El lobo se volvió hacia él y emitió un gruñido profundo. Los hombres inclinaron la cabeza de inmediato y se apresuraron a levantar a la mujer moribunda. No retiraron la lanza que le atravesaba el hombro, para no provocar una hemorragia que la mataría de inmediato. El herrero los siguió a los tumbos, aturdido, incapaz de hablar o tan siquiera pensar, un temblor incontenible sacudiéndolo de pies a cabeza.

Tardaron lo que pareció una eternidad en atravesar el bosque. Al otro lado, a la sombra de los últimos árboles, se alzaba una aldea iluminada por antorchas, las callejuelas llenas de gente que iba y venía apresurada para recibir a los sobrevivientes.

La esposa del herrero fue conducida a una casa de techo bajo que apestaba a humo y hierbas medicinales.
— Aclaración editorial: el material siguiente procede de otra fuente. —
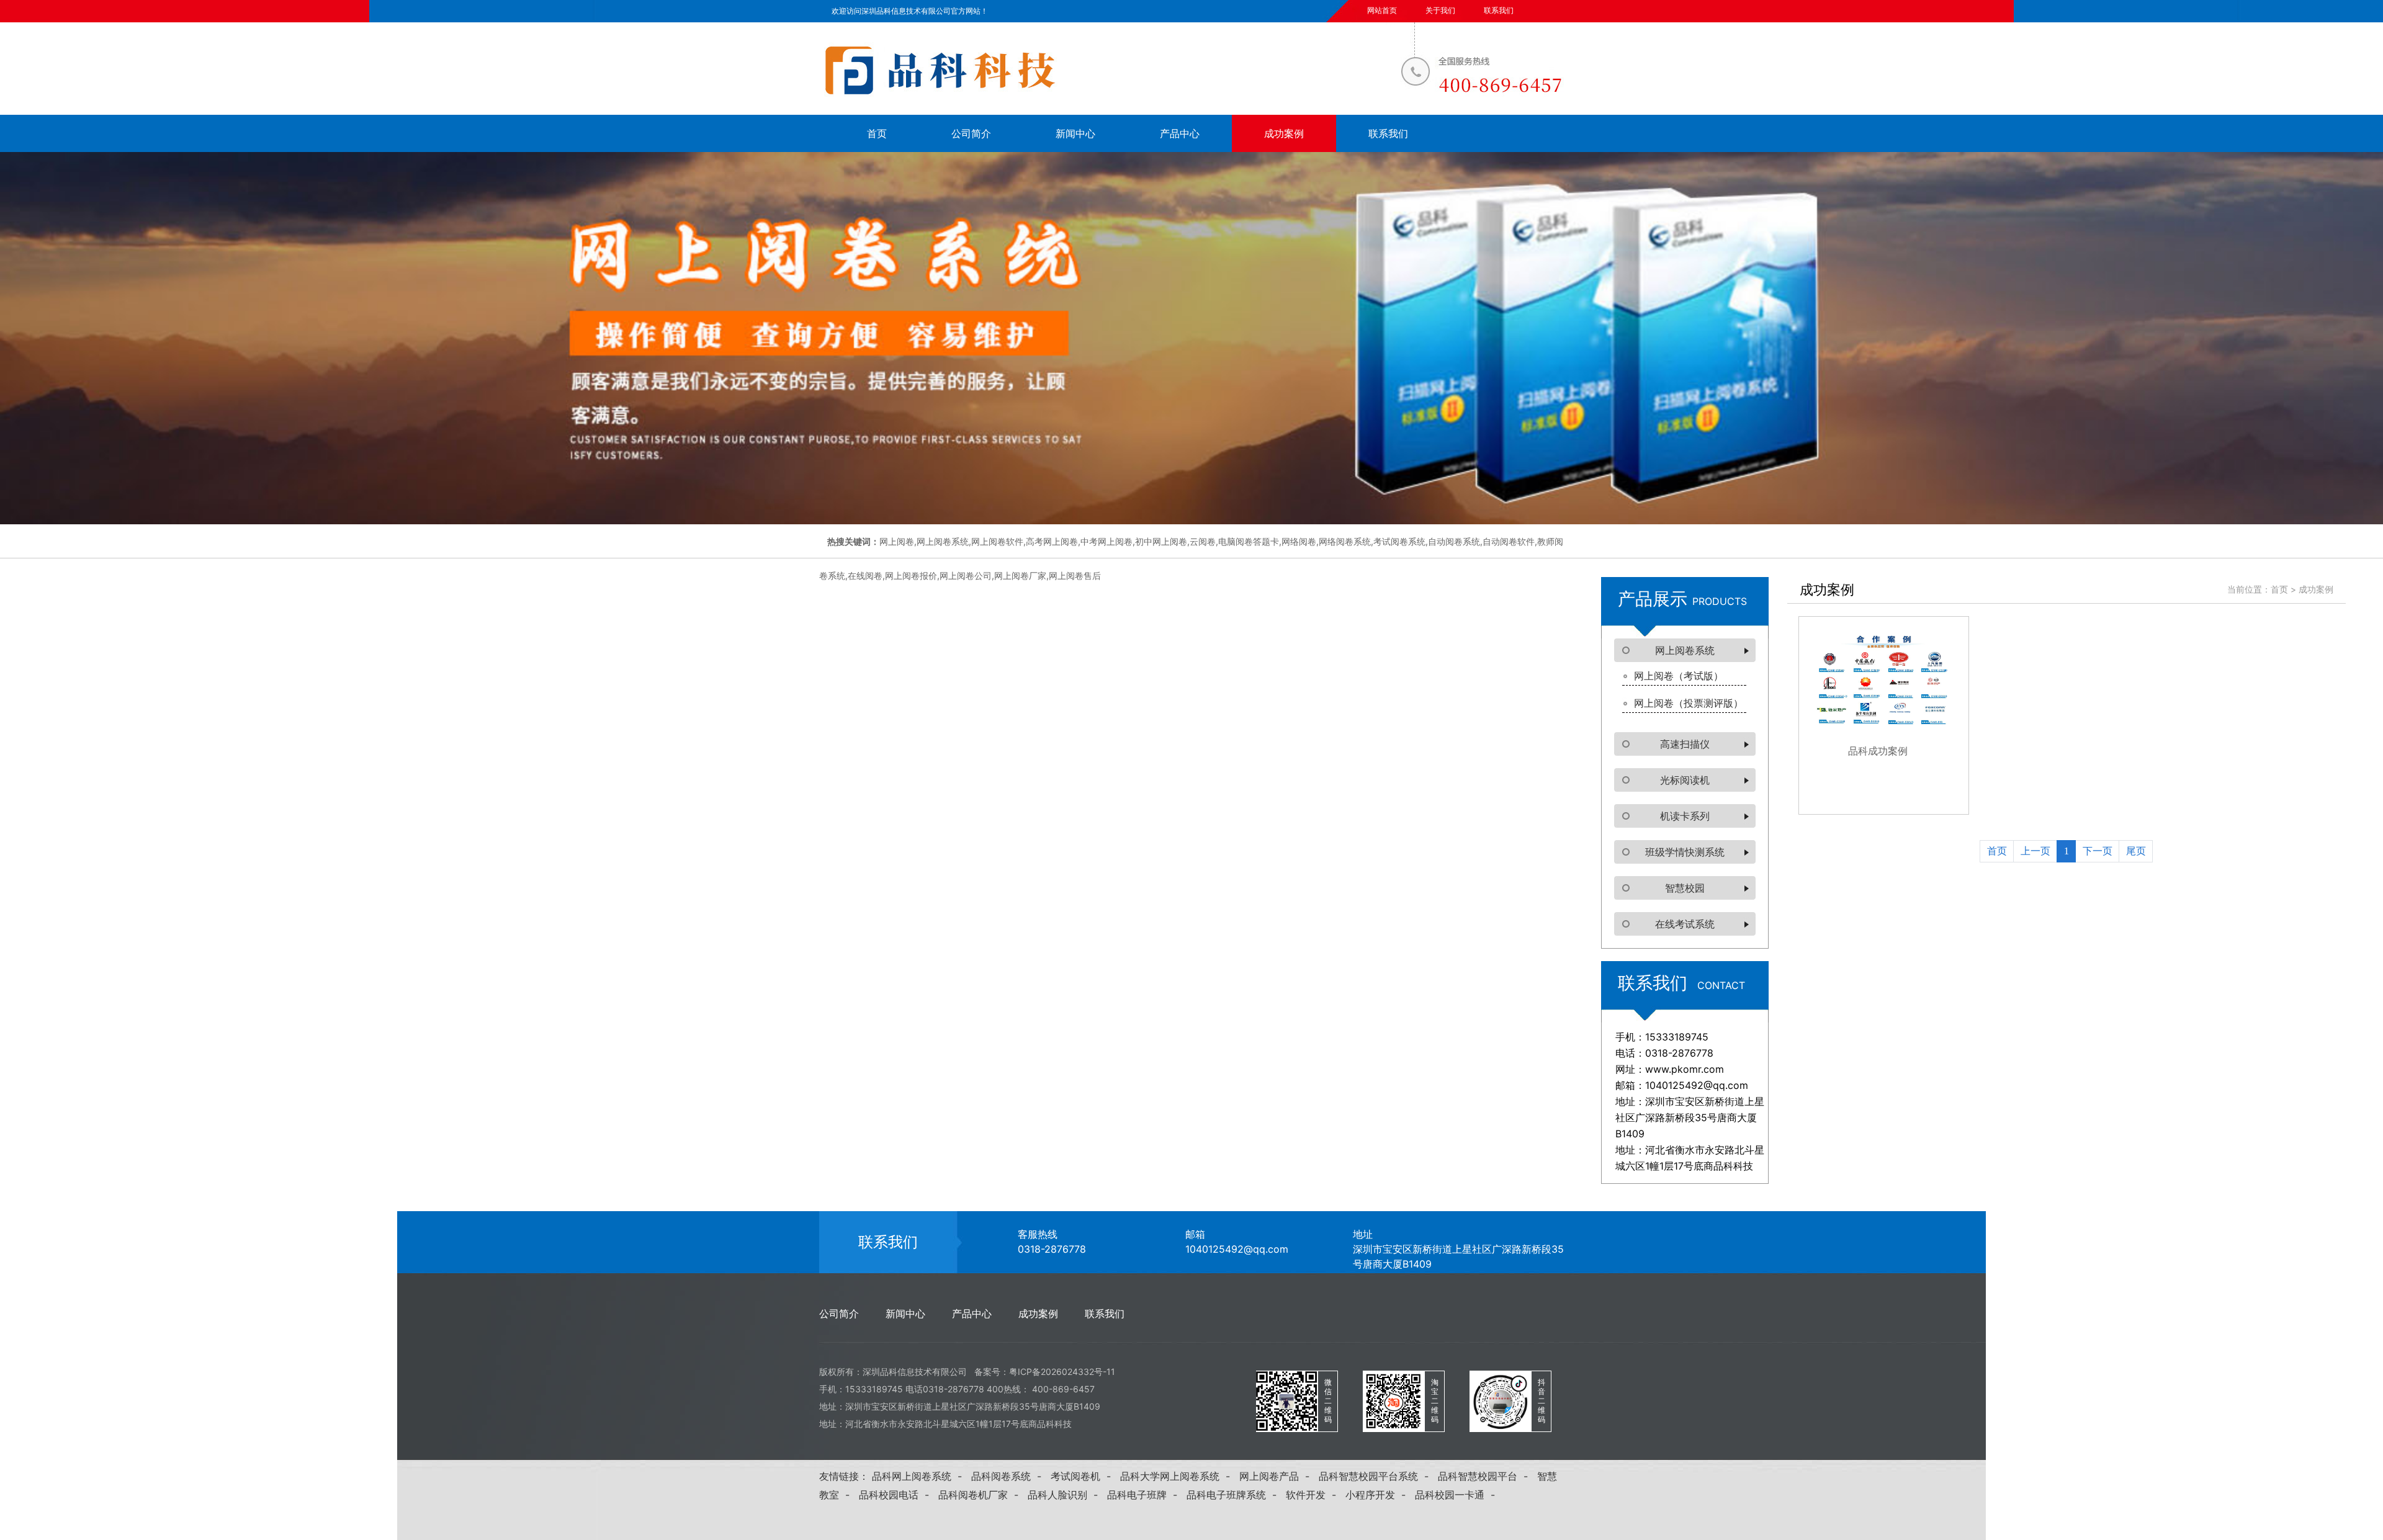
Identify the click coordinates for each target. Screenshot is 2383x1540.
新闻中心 (1075, 133)
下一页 (2097, 851)
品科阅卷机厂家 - (981, 1495)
Una mujer desaliñada, la cabeza envuelta en tiras de tela de colores brillantes, los guió a depositarla en una pesada mesa de madera y luego los empujó hacia la puerta que acababan de cruzar.

-¡Fuera! -ladró.

Los hombres sujetaron al herrero y lo obligaron a ir con ellos. El gran lobo negro de ojos dorados entró cuando se disponían a salir. Los hombres inclinaron la cabeza con respeto y arrastraron al herrero de regreso a la calle.

-¡Quieto ahí! -lo regañó uno de ellos, deteniéndolo cuando intentó apartarlos para volver a entrar a la casa-. Tu esposa no verá la luz del día, pero tal vez la bruja y el Alfa puedan salvar a tu hijo.